Unhappiness is the theme heading into
the first round of the reformatted, three-week CCHA
tournament. Lake Superior State is on a monthlong
slide that cost it a bye. Ohio State might have had
the worst season in the nation, relative to expectations.
Western Michigan and Alaska Fairbanks both had more
downs than ups. Ferris State and Notre Dame are probably
feeling OK, although it's tough to get too amped about
seventh- and eighth-place finishes.
But the most bummed-out teams this week
might be No. 5 seed Nebraska-Omaha and No. 12 Bowling
Green, who play in a best-of-three series at the Qwest
Center this weekend. All the Mavericks needed was
two points out of their trip to lowly WMU last weekend
to secure a first-round bye. Even a non-sweep by Northern
Michigan against Ohio State would have clinched it.

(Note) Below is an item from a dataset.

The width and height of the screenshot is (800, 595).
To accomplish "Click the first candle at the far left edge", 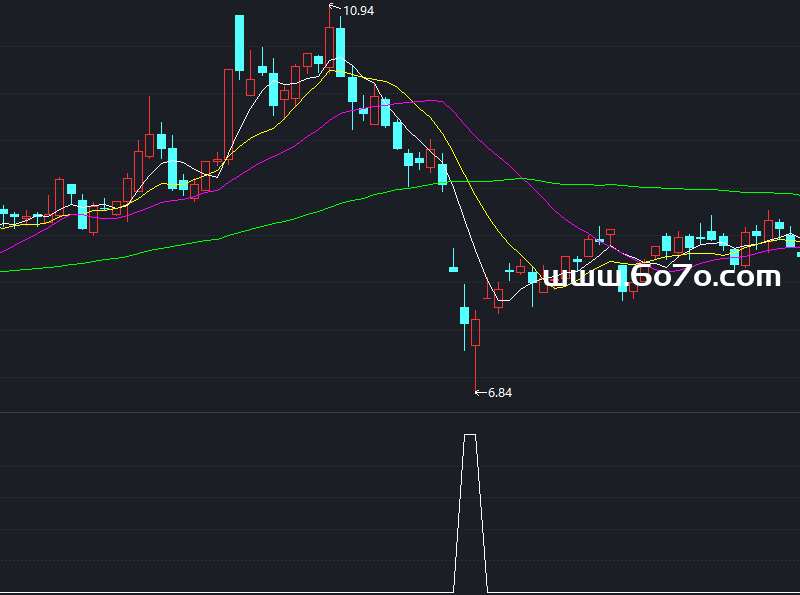I will 3,213.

Instead, the Mavericks blew a 5-2 lead and settled
for a tie Friday – a draw UNO coach Mike Kemp
called "crushing" – then lost Saturday,
while NMU took both from the Buckeyes.
So the Mavericks must play this weekend
while the Wildcats get a break.
Bowling Green, meanwhile, is in shock
about finishing in last place. With offensive stars
such as Alex Foster and Jonathan Matsumoto, and a
fairly veteran lineup, there's no way the Falcons
should be the worst team in the league. But that's
where they find themselves.
So the question is who will dry their
tears first and take care of business this weekend.
"We're disappointed, no question,"
Kemp said. "We feel like we let an opportunity
slip through our fingers. But the team, really, is
positive. They think they can stay sharper by playing
this weekend as opposed to being off. Hopefully, that
will pay off for us.
"The Pittsburgh Steelers weren't
in very good shape a month before the playoffs, but
they got it done. We have to play the card we've been
dealt and get 'er done."
CCHA First Round Matchups
Bowling Green at No. 5 Nebraska-Omaha
BGSU: 8-18-2 (13-21-2 overall) UNO: 12-10-6 (18-12-6 overall) Season series: Bowling Green
leads, 2-0 Falcon fact: BGSU hasn't beaten
a league opponent (or an opponent in a league)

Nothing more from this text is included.